Stored data:
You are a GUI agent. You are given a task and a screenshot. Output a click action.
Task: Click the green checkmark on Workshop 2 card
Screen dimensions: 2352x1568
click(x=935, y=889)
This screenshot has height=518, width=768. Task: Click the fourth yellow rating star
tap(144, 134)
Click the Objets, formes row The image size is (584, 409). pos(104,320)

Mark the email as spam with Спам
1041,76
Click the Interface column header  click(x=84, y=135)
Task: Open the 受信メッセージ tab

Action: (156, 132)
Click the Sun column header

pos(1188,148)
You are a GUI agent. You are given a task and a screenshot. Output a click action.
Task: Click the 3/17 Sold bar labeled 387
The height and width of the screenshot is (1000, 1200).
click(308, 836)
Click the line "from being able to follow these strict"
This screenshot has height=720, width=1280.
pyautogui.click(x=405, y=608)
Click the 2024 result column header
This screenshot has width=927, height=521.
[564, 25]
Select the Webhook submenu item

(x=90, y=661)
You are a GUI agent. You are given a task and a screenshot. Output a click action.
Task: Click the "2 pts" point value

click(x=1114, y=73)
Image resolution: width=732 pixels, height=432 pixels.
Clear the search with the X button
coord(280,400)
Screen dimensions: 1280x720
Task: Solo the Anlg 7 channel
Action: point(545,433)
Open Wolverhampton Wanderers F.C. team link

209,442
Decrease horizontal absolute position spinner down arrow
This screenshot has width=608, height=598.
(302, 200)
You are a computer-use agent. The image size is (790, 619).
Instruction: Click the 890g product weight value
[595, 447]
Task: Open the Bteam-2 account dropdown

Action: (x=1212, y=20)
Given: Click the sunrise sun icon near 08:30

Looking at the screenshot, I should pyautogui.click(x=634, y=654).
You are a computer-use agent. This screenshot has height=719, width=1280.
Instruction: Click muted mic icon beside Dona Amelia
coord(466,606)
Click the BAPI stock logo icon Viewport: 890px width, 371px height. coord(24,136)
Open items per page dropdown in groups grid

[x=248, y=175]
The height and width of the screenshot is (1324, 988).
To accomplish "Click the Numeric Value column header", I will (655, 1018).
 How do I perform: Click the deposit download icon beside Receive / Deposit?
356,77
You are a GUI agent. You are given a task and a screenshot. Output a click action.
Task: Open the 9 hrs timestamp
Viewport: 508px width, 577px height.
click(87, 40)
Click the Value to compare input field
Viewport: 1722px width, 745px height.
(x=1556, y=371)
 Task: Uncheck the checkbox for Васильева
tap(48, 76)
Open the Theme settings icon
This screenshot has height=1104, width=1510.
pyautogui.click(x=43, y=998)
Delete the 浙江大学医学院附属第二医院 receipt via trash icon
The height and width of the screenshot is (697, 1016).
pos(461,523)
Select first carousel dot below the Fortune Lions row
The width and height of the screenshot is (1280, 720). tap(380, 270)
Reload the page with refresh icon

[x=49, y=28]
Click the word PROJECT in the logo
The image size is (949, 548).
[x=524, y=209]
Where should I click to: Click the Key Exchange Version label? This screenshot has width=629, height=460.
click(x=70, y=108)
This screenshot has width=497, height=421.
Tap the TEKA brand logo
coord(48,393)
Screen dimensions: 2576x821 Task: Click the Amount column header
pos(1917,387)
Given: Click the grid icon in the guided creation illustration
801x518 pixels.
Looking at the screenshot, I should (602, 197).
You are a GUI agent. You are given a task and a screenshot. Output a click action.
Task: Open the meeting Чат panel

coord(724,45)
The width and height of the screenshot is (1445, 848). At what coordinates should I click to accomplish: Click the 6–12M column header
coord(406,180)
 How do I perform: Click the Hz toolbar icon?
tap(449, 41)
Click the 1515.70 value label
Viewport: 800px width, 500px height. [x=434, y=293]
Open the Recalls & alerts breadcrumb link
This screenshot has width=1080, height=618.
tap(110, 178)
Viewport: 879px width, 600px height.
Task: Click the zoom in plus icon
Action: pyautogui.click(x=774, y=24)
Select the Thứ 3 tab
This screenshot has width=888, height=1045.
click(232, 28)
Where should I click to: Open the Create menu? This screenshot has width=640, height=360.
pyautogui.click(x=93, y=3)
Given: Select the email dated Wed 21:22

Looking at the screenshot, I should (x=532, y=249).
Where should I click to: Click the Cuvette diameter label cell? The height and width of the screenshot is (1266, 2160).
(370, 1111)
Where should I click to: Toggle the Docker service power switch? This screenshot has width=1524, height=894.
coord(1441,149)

• _Assignment_: Among the lines above, list those that contain the word "computer".

• _Output of the exercise_:
You are a computer-use agent. The image size is (790, 619).
You are a computer-use agent. This screenshot has height=719, width=1280.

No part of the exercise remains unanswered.